Contribution of MeCP2 and synaptic activity to hippocampal structural plasticity

MARIA LAURA BERTOLDI; MARIA INÉS ZALOSNIK FIGUEROA; ALICIA LAURA DEGANO

Mar del Plata

Congreso; XXX Annual Meeting and SAN-ISN Small Conference and Course; 2015

Sociedad Argentina de Investigacion en Neurociencias

Methyl citosine binding protein-2 (MeCP2) is a chromosomal structural protein involved in the regulation of gene expression. Alterations in MeCP2 levels have been linked to neurodevelopmental and learning disorders. Recent work indicates that removal of MeCP2 in adult animals also induce neurologic defects suggesting a role in the maintenance of synaptic connections in the adult nervous system. In the adult hippocampus, the infrapyramidal tract (IPT) undergoes dynamic changes in size in response to neuronal activity, and together with adult neurogenesis constitutes important events for pre-synaptic structural plasticity of the hippocampus. In the present work, we aim to define how the lack of MeCP2 interferes with these processes. Using mouse models of MeCP2 deficiency, we found that the volume of the IPT tract increases significantly 2 weeks after kainic-induced seizures in WT mice but not in MeCP2 mutant mouse.
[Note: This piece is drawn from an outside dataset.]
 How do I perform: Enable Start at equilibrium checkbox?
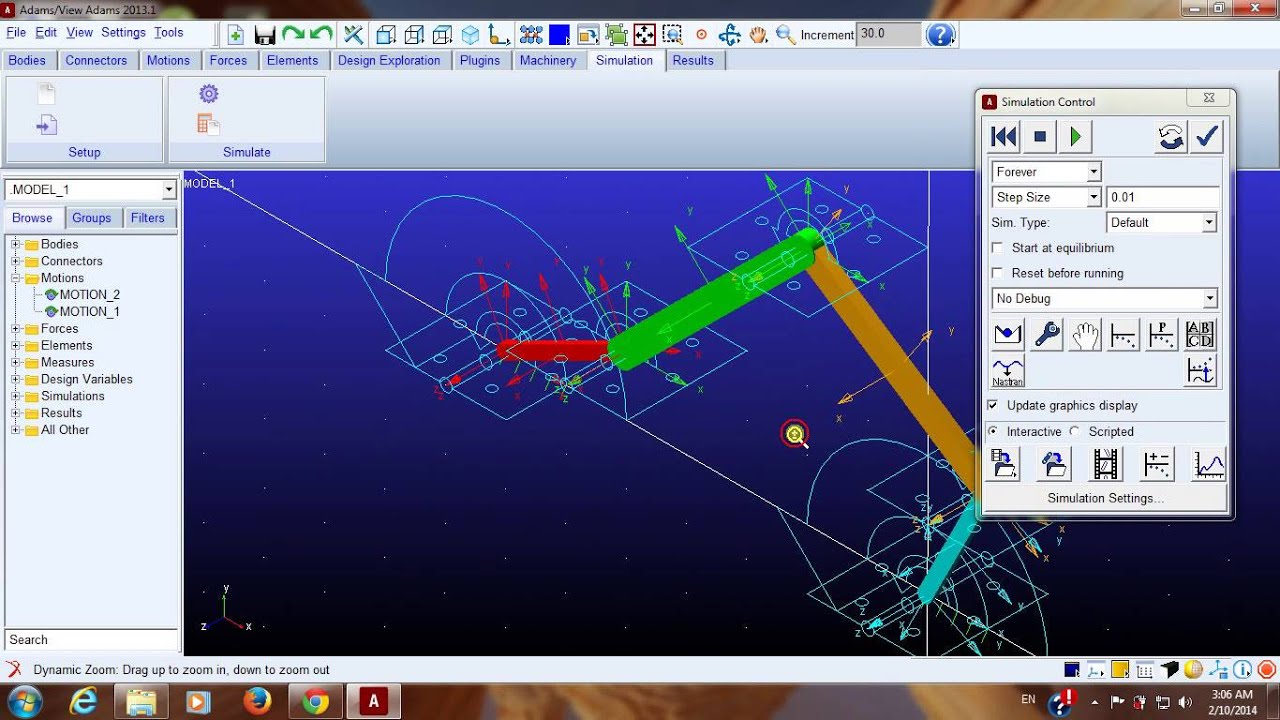(x=996, y=248)
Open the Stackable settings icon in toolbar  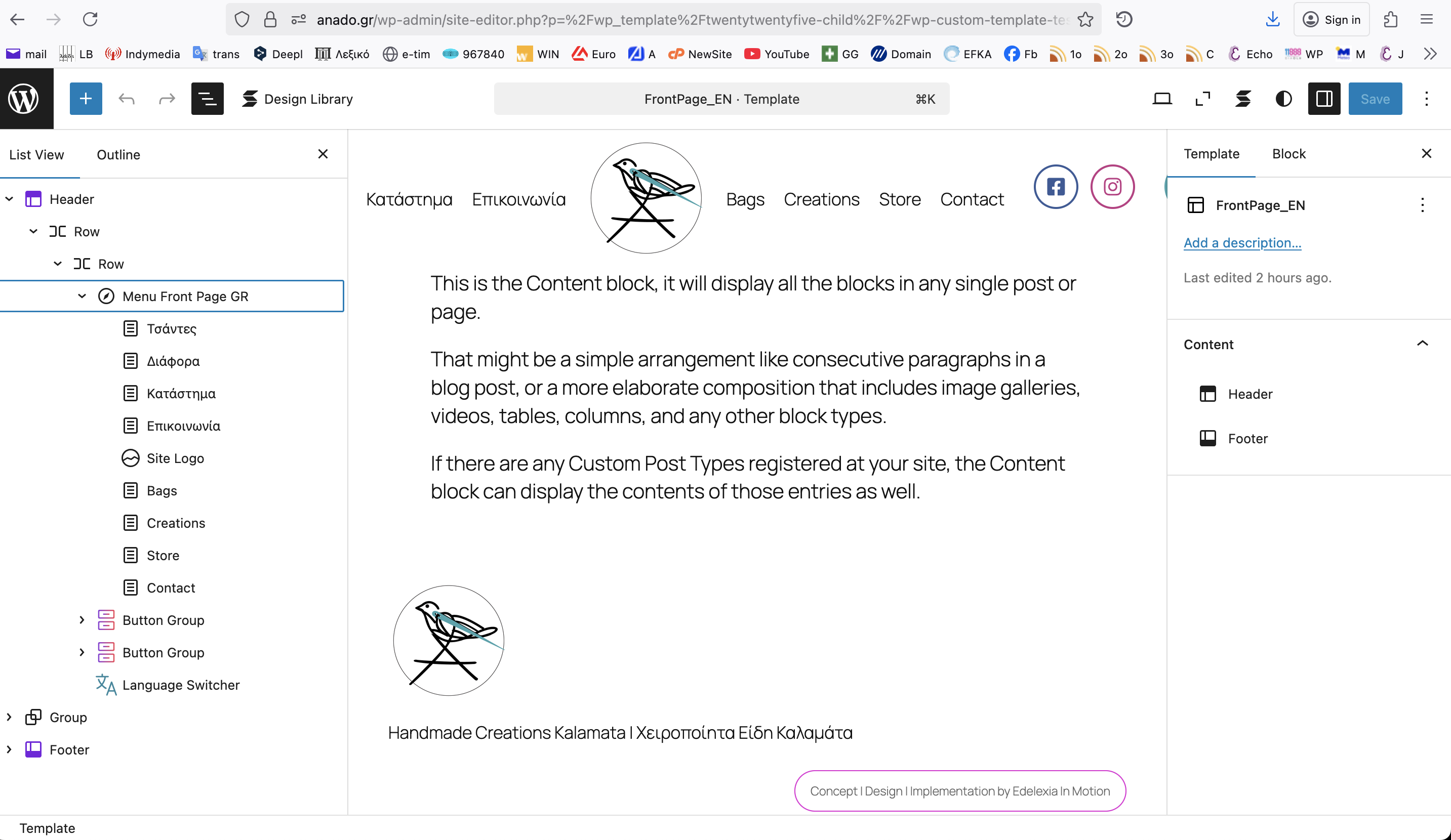pos(1243,99)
However, using BrDU injections and IHC we found no defects in kainic-induced adult neurogenesis in MeCP2 mutant mice, suggesting a defect in the maturation or axonal guidance of the new neurons in the absence of MeCP2.In addition, we found that BDNF expression was up-regulated at both 6hrs and 2 weeks after kainic exposure in WT mice, but it was increased only after 6hrs in MeCP2 mutant mice. This finding suggests that the sustained increase of BDNF expression may play a role in the dynamic growth of IPT in response to neuronal activity.